**Prompt:** Every line below containing the word "will" should be found and copied.
[Opening Data in this exercise section]
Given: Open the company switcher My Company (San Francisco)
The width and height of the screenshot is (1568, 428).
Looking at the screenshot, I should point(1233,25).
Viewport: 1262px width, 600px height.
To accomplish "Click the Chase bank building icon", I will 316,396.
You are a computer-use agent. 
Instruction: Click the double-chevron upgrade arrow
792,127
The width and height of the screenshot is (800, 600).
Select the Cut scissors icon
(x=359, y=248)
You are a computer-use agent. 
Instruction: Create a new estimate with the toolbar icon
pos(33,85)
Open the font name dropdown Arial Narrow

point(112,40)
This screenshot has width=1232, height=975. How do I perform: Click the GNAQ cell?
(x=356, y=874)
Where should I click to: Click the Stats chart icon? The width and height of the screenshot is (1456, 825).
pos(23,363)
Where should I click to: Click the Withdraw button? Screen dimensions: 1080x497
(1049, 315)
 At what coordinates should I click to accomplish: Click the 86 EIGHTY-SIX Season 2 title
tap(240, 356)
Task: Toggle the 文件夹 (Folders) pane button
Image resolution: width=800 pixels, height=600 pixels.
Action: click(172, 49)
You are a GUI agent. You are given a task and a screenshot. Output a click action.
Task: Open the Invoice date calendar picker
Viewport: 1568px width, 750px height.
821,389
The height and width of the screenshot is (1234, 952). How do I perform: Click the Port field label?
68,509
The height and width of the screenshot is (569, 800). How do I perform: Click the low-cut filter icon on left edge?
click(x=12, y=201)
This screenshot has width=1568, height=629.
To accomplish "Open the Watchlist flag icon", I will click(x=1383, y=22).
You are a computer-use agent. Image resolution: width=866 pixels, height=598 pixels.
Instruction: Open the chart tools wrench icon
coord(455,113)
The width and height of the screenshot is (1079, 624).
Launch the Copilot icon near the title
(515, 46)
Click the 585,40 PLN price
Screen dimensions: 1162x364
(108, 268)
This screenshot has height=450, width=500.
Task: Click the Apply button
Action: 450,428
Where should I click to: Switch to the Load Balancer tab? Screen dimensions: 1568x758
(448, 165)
[Closing Data in this exercise section]
**Task response:**
To accomplish "Click the Chase bank building icon", I will 316,396.
To accomplish "Open the Watchlist flag icon", I will click(x=1383, y=22).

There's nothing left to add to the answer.